Kirsten Dunst is someone you can’t pin down. Refusing to be typecast and gracefully graduating from child actor to Supporting Oscar nominee, Dunst has landed the lead role of a lifetime as jaded war photojournalist Lee Smith in Alex Garland’s unflinching dystopian American nightmare, Civil War.
Garland’s film opens with the President of the United States (Nick Offerman) preparing to address the nation with reassurances of strength and unity, but the images tell a different story. Intercut with his speech are clips of news footage that stand in stark contrast to his words: police wearing riot gear, protesters pushing against shields, and evidence of brutality. Set in an unnamed period, Garland doesn’t have to be literal in his storytelling to suggest that the social unrest that gained headlines in 2020 and 2021 inevitably led to this moment.
The U.S. is embroiled in another civil war, this time in a world where Texas and California have joined together in a “Western Front” against the government of a three-term president. The details of how society got here aren’t explained and don’t need to be, as the conflict is just the driver for the film’s main focus on veteran conflict photojournalist Lee, writer Joel (Wagner Moura), their journalist mentor Sammy (Stephen McKinley Henderson), and fresh-faced newbie photojournalist Jessie (Cailee Spaeny).
More a road movie than a war movie, Civil War finds its heroes in the media who embark on a journey from a New York hellscape where residents fight for supplies amid rolling blackouts through the Western Front’s holding zone in Charlottesville to the White House. Lee and Joel hope to capture the final shots as the war reaches its climax and land an interview with a president whose days are numbered. The majority of the film takes place in the car as the press gang travels across desolate stretches of the country.
Rest assured, Garland has plenty of explosions and battle scenes in Civil War. Shots of helicopters and fire raining down on the Lincoln Memorial might feel more at home in a Michael Bay movie, but Garland and cinematographer Rob Hardy bring beauty and horror to the battles.
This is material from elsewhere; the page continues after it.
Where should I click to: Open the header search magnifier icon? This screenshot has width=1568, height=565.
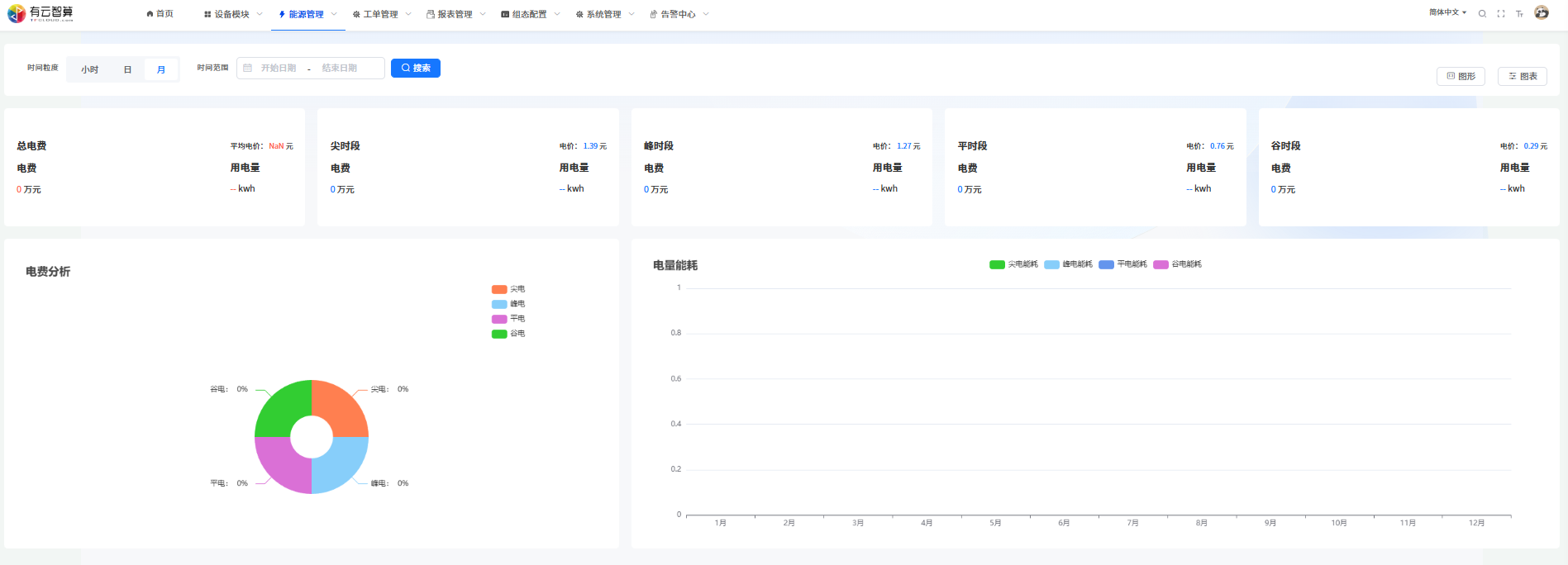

Interwoven with firefights and blood are the chillingly real-looking stills captured by the photojournalists, be they soldiers taking their last breaths or a burned-out helicopter in a JC Penney parking lot.
The film is almost indifferent to the motivations for the war, perhaps suggesting that our real-life indifference is what led to this outcome. It is – and should be – shocking for Americans to see this level of carnage and brutality on American soil. These are images of war that have thus far remained far from the suburban U.S., brought to the masses by photojournalists at the heart of the conflict. Both Lee and Jessie remark how their parents are “on a farm” somewhere, pretending this entire conflict isn’t happening on American soil. They are a stand-in for those who are complacent about the current social unrest, adamant that this vision of a civil war couldn’t possibly touch close to home.
In a career filled with memorable roles in everything from superhero movies, Sofia Coppola-directed dramas, to cult classics (Drop Dead Gorgeous, anyone?), Dunst may have landed her most compelling and complex role yet. Lee stands at a crossroads in life: Weary from capturing images of war for a public that seems indifferent to suffering, she has lost her humanity. Juxtaposed with young Jessie, the two characters are on opposing trajectories as the newbie learns to harden herself to the horrors she witnesses. The point at which these characters cross is gut-wrenchingly beautiful and delicately exquisite, a credit to Garland’s writing, and the terrific performances by Dunst and Spaeny who only build upon the excellent on-screen naïveté she cultivated in Priscilla.
Fans of Garland’s previous works like Ex Machina and The Beach know that bleak and detached can be his modus operandi, which makes Civil War all the more interesting. It feels like his most human story to date and quite possibly one of the best films we’ll see this year. Do yourself a favour and see it on the largest screen possible.
Civil War opens in theatres on April 12.